Aveva signe la meilleure performance en Europe (débriefing actions européennes)

©REUTERS

Les marchés européens ont temporisé ce mardi sous l'impulsion de Wall Street. Le britannique Aveva va faire l'acquisition d'une société californienne.

Les principaux indices actions en Europe ont terminé sur une note prudente ce mardi, partagés entre des signaux positifs venus des négociations commerciales entre les États-Unis et la Chine et les prises de bénéfices de part et d'autre de l'Atlantique.

Le CAC 40 a progressé de 0,01%, tandis que le DAX allemand a reculé de 0,04% et le Footsie britannique de 1,11%. L'indice paneuropéen Stoxx Europe 600 a de son côté perdu 0,30%.

Au niveau sectoriel, seules les valeurs du tourisme (+1,43%), de la technologie (+0,75%) et de la distribution (+0,01%) ont gardé la tête hors de l'eau. En bas du tableau, le secteur des matières premières a reculé de 1,29% et celui de l'énergie de 1,38%.

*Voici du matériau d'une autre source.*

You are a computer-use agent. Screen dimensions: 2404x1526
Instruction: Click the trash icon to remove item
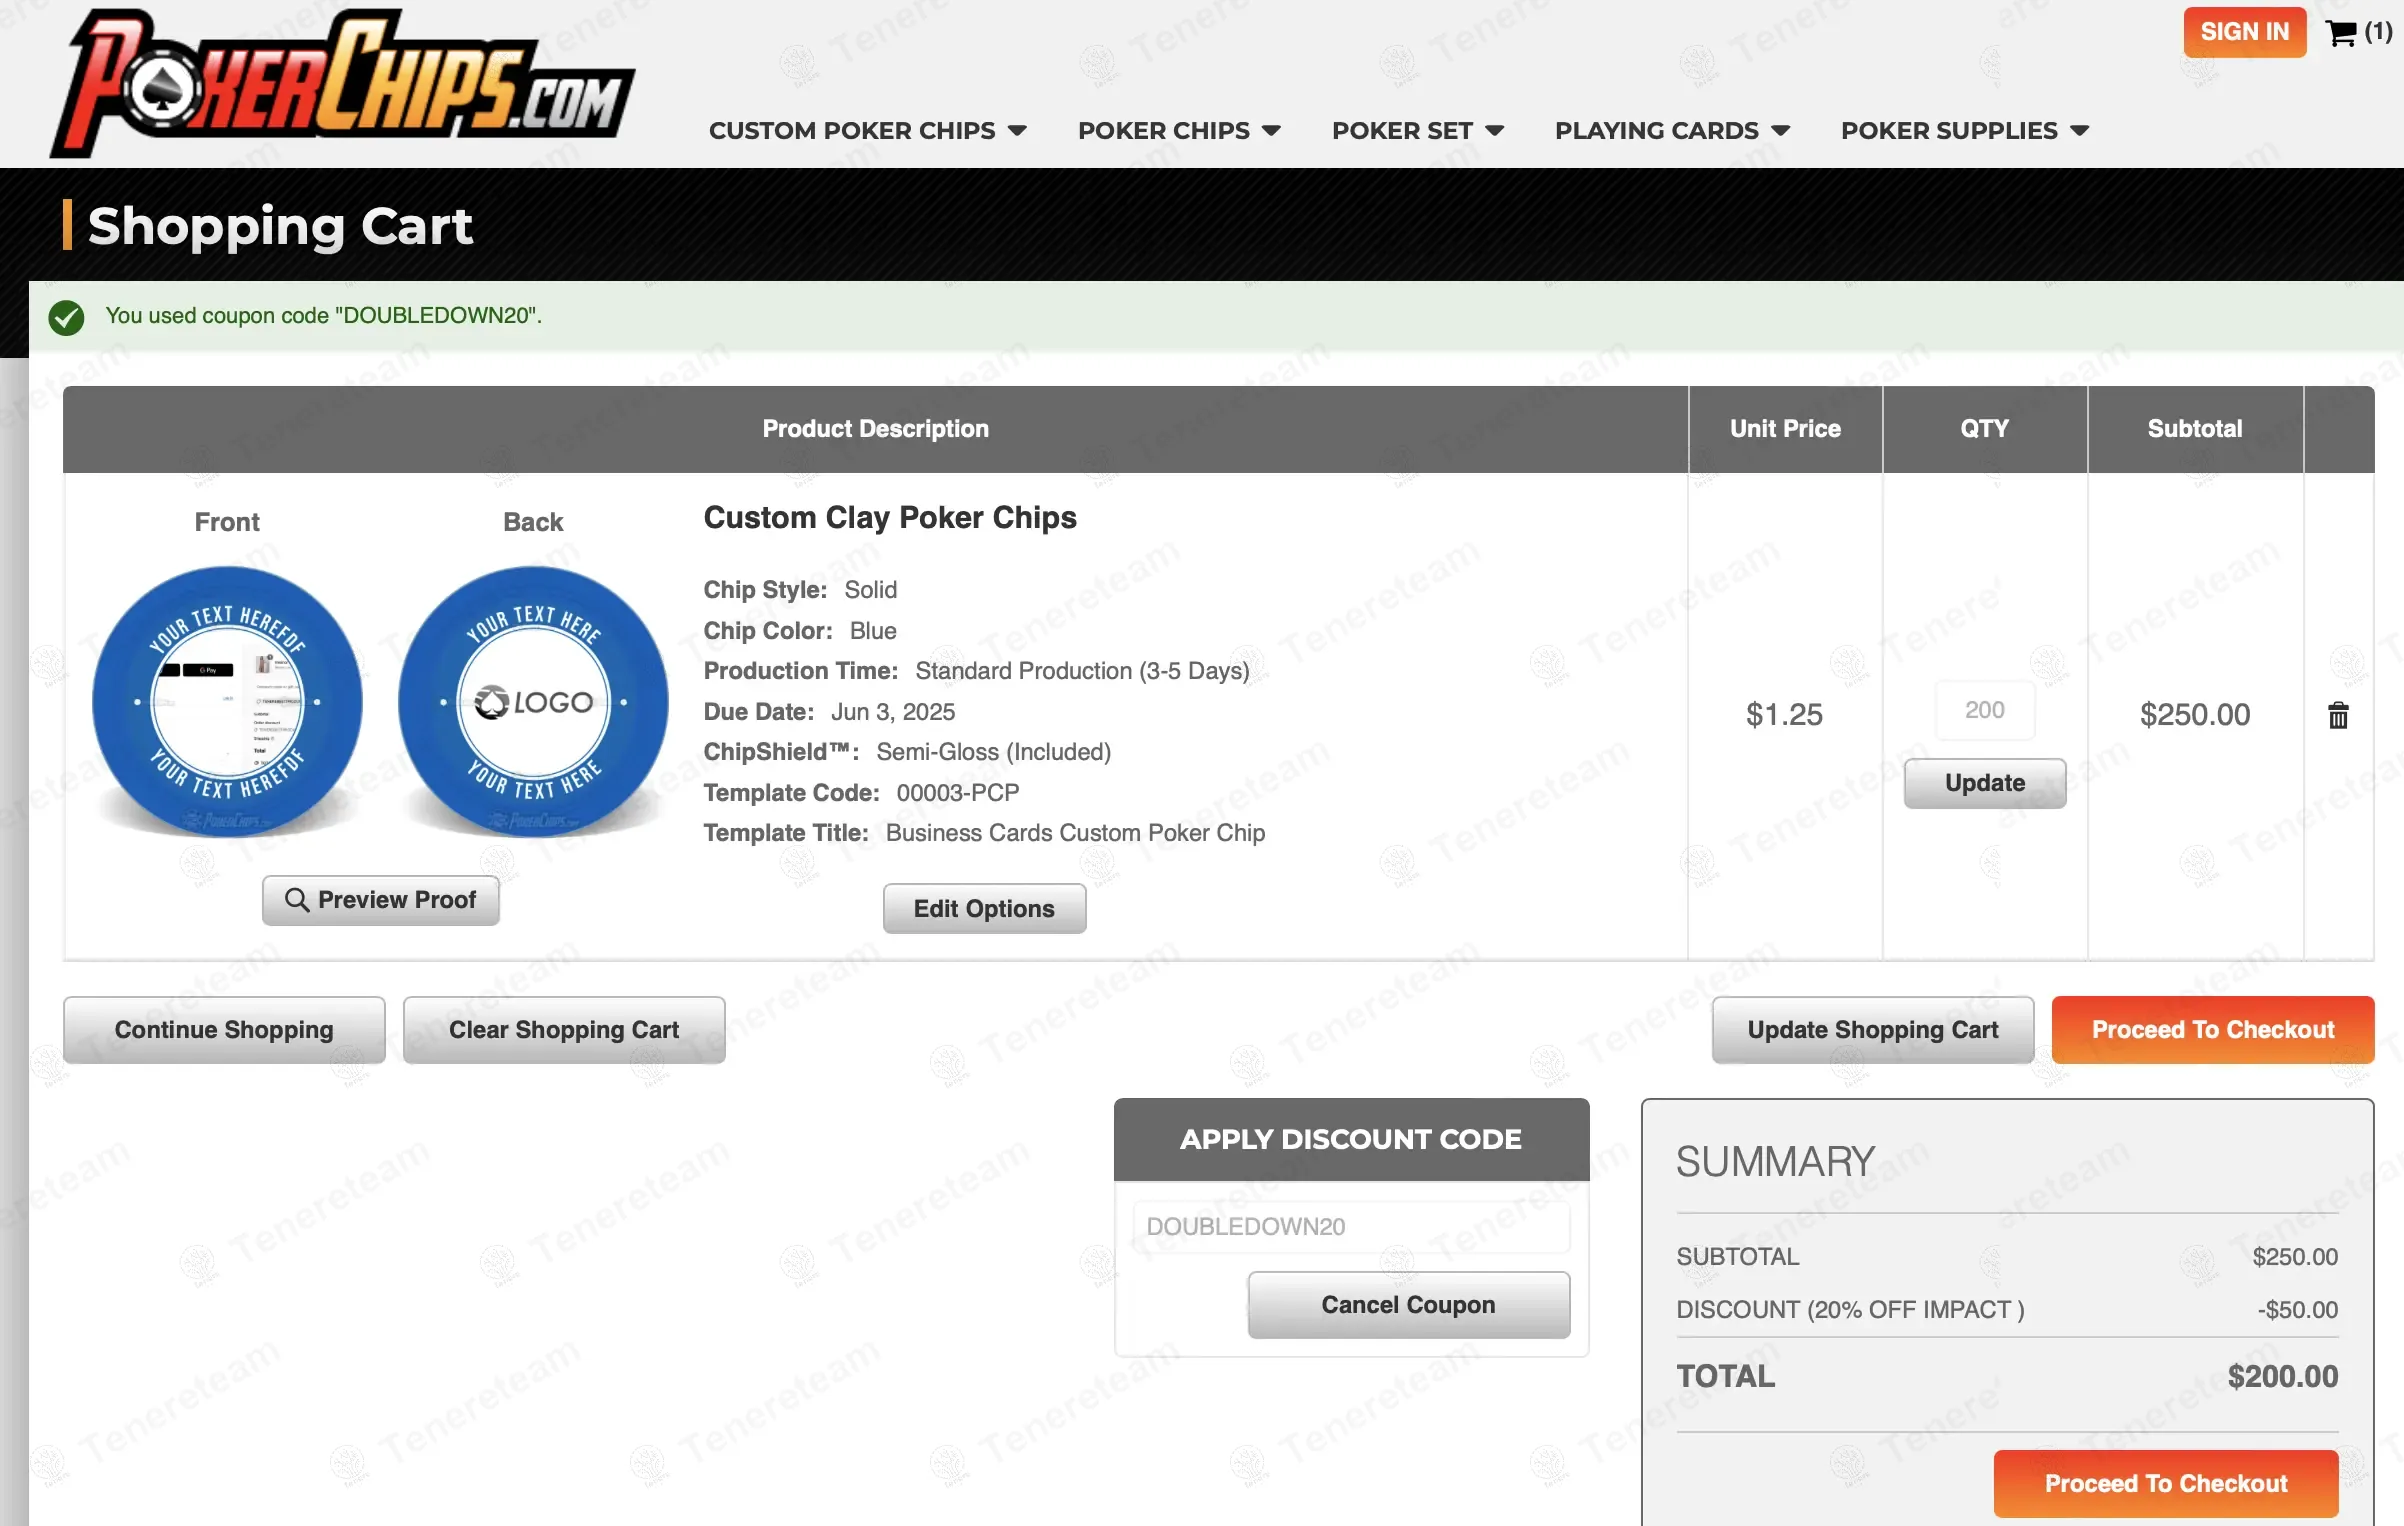[x=2337, y=715]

Le rachat de l'emblématique joaillier américain Tiffany par le géant français du luxe LVMH (+0,92%) va être décalé. Les deux parties se donnent trois mois supplémentaires – soit jusqu'au 24 novembre – pour mener à bien cette opération record de 16,2 milliards de dollars. Il s'agit d'une date "technique qui ne change rien" à l'accord lui-même, a précisé une source à l'AFP.

Le titre Aveva a bondi de 7,25% à la Bourse de Londres. Le groupe britannique de technologie, filiale à 60% du français Schneider Electric (+0,48%), a annoncé avoir conclu un accord sur l'acquisition de l'éditeur californien de logiciels de données industrielles OSIsoft pour 5 milliards de dollars, soit environ 4,2 milliards d'euros. L'équipementier électrique français soutiendra cette opération en participant à l'augmentation de capital qui y sera associée. Selon UBS, cette opération est avant tout motivée par des synergies de revenus, même si des économies dans les fonctions supports et les technologies devraient également être réalisées.

EssilorLuxottica a lâché 0,22% à Paris. La justice néerlandaise a rejeté sa demande d'informations sur la gestion de la crise du coronavirus par GrandVision, que le groupe franco-italien prévoit de racheter.